- Provided text
>>>

US8651604B2ActiveUtilityA1
Printheads
Est. expiryJul 31, 2027(~1.1 yrs left)· nominal 20-yr term from priority
Inventors:Gregory N. Burton
B41J 2/14072B41J 2/04511B41J 2/04541B41J 2/04543B41J 2/0458B41J 2/1603B41J 2/1623B41J 2/1628B41J 2/1629B41J 2/1631B41J 2/1646B41J 2202/13B41J 2202/20
60
PatentIndex Score
2
Cited by
24
References
13
Claims
Abstract
Embodiments of a printhead are disclosed.
Claims
exact text as granted — not AI-modifiedWhat is claimed is:
1. A printhead comprising:
a plurality of drop generators formed only along a first edge of a substrate, wherein the first edge is straight, wherein each drop generator includes a fluid ejector, the fluid ejectors are organized as primitives, and each primitive comprises a group of fluid ejectors in which not more than one fluid ejector is activated at one time;
N primitive select lines and M address select lines to control M×N fluid ejectors;
a plurality of bond pads formed only along a second edge of said substrate, wherein the second edge is straight and parallel to and opposing the first edge, wherein the plurality of bond pads includes address bond pads connected to the M address select lines and primitive bond pads connected to the N primitive select lines; and
decoder circuitry for selectively transmitting signals from the address bond pads to the address select lines, wherein the number of address bond pads is less than the number of address select lines.
2. The printhead of claim 1 wherein said substrate is substantially rectangular and said first edge and said second edge are on opposing sides thereof.
3. The printhead of claim 1 wherein each drop generator includes a firing chamber, a feed channel establishing fluid communication between said firing chamber and said first edge, and the fluid ejector disposed in said firing chamber.
4. The printhead of claim 3 further comprising a drive transistor associated with each fluid ejector.
5. The printhead of claim 4 , wherein each address select line is connected to one or more of said drive transistors.
6. The printhead of claim 1 wherein said decoder circuitry comprises:
a pair of conductive leads and an inverter gate associated with each address bond pad, each address bond pad being directly connected to a first one of its pair of conductive leads and being indirectly connected to a second one of its pair of conductive leads via its inverter gate; and
a plurality of NOR gates, each NOR gate having an output connected to a corresponding one of said address select lines and a plurality of inputs connected to a corresponding group of said conductive leads.
7. The printhead of claim 3 further comprising a nozzle member defining a plurality of nozzles, each nozzle being associated with a corresponding one of said firing chambers.

<<<

- Recorded data
>>>

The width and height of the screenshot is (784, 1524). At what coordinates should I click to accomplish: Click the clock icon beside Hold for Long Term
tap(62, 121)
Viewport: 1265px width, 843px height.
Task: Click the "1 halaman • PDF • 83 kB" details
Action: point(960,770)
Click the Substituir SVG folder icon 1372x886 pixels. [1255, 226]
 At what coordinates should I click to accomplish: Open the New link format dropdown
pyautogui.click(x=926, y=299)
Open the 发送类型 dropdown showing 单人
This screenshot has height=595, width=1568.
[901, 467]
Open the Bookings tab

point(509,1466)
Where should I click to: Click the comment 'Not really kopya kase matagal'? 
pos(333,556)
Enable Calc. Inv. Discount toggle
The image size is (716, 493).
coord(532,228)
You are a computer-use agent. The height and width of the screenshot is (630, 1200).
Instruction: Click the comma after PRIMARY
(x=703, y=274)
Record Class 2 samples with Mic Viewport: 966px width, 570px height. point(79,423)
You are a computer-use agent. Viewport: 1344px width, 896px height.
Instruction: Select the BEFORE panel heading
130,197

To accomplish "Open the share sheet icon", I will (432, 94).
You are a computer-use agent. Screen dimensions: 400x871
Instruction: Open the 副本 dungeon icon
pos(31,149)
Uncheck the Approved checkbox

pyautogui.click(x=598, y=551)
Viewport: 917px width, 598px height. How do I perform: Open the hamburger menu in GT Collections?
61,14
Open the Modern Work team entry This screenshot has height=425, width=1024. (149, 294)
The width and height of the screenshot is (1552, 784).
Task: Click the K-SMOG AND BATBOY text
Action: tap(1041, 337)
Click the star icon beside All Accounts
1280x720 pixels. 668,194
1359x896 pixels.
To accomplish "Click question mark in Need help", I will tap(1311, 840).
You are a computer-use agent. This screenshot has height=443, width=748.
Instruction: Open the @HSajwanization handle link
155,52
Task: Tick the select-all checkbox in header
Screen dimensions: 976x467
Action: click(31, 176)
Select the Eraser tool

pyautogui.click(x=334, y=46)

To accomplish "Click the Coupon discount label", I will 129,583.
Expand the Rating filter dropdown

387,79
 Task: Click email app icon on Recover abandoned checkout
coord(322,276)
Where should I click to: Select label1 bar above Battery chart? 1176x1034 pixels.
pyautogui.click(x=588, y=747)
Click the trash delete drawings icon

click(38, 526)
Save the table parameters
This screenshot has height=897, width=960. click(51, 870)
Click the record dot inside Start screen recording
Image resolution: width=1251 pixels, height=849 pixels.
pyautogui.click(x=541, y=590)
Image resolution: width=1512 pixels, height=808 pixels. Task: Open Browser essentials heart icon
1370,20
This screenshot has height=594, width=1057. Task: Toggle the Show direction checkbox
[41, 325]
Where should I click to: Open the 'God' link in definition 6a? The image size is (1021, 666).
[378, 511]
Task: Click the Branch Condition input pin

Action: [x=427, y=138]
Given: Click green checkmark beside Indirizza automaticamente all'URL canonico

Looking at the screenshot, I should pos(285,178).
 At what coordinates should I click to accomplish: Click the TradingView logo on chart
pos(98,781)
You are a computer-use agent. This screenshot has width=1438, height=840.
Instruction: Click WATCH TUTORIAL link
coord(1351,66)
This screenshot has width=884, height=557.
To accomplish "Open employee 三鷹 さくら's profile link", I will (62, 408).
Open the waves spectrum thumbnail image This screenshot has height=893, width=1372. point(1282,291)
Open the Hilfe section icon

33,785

<<<

- Exercise instructions
Update the printhead patent text from "3. The printhead" up to and including "said firing chamber." by putting "supply channel" in place of "feed channel", and write out that revised passage.

- Exercise solution
3. The printhead of claim 1 wherein each drop generator includes a firing chamber, a supply channel establishing fluid communication between said firing chamber and said first edge, and the fluid ejector disposed in said firing chamber.